Handstanding Rabbits Reveal There's A Key Gene That Gives The Bunny Its Hop

It looks like a circus trick but this is actually how sauteur d’Alfort rabbits get around. Image credit: Carneiro M et al., 2021, PLOS Genetics

Perhaps one of the most famous things about bunnies is their affinity for hopping, but did you know not all rabbits can do this? A rare domesticated breed known as sauteur d'Alfort rabbits ditched jumping in favor of a rather bizarre method of locomotion that essentially sees them do a handstand. They can walk along on their front paws like this seemingly without much trouble.

The normal gait of jumping rabbits is called saltatorial locomotion, which is also seen in kangaroos, hares, and some rodents. New research published in the journal PLOS Genetics wanted to pin down why the sauteur d’Alforts didn’t exhibit saltatorial locomotion, so they bred some with regular hopping rabbits to find out. By comparing the genotypes of their offspring and reflecting on how this influenced their phenotype (handstand or jump) they were able to identify that there was one key gene mutation that decided to hop, or not to hop.

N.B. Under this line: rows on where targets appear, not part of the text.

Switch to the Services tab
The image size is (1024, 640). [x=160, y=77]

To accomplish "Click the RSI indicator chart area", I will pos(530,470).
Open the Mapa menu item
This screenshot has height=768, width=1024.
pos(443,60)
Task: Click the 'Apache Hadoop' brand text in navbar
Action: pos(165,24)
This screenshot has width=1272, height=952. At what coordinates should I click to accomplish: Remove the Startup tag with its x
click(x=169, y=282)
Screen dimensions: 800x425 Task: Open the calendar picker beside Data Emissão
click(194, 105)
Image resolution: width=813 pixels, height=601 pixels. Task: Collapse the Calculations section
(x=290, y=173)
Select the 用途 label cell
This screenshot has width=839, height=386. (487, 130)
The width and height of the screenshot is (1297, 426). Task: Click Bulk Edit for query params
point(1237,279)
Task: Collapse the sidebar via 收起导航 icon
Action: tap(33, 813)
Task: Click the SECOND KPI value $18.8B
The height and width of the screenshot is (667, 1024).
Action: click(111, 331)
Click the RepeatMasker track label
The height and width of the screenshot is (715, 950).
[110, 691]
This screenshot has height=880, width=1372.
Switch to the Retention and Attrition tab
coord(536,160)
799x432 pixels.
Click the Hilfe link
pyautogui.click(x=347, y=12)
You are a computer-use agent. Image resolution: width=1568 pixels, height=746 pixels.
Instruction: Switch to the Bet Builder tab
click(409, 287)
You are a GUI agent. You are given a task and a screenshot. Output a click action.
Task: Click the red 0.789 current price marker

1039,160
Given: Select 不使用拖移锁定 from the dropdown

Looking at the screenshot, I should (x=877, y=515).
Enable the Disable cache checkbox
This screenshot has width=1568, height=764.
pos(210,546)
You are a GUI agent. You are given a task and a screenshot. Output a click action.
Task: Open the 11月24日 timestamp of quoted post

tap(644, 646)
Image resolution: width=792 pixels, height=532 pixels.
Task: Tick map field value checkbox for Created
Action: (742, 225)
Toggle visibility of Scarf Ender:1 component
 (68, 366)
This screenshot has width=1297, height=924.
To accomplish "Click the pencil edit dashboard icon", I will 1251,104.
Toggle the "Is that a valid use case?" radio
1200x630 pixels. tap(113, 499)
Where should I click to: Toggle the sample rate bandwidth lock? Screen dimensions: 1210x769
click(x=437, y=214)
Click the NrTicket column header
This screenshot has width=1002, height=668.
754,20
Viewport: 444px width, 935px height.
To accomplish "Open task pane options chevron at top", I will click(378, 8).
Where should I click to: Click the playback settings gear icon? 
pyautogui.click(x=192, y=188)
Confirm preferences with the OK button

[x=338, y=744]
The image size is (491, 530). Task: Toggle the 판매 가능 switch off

The offspring's genomes revealed that the handstand developmental defect centered around a specific mutation in the RAR related orphan receptor B (RORB). In the case of jumping buns, the RORB protein is common across their entire nervous system, but the mutation slashed the number of neurons in the spinal cord that produce RORB, culminating in the sauteur d'Alfort's topsy-turvy strut.

Previous research found that RORB also had an unusual effect on mouse locomotion, who lost their smooth, rhythmic gait when a similar mutation to that of the sauteur d’Alforts was present in their genome.

"This study provides a rare example of an abnormal gait behavior mapped to a single base change and the first description of a gene required for saltatorial locomotion," the authors concluded in a statement. "It further demonstrates the importance of the RORB protein for the normal wiring of the spinal cord, consistent with previous studies in mouse."

Sauteur d’Alforts aren’t the only surprise gymnasts of the animal kingdom. In 2015, an unmanned camera in the Happy Valley of Saguaro National Park in Arizona, captured a skunk doing a handstand in the middle of the night. 


Shared by the National Parks Service, it looks funny but is actually an act of aggression used to intimidate its foes. It does this to appear larger and show off its bold markings – basically acting as the last warning before it sprays its notorious musk. Producing stinky goo is an expensive physiological undertaking, so the skunks will hold out if they can.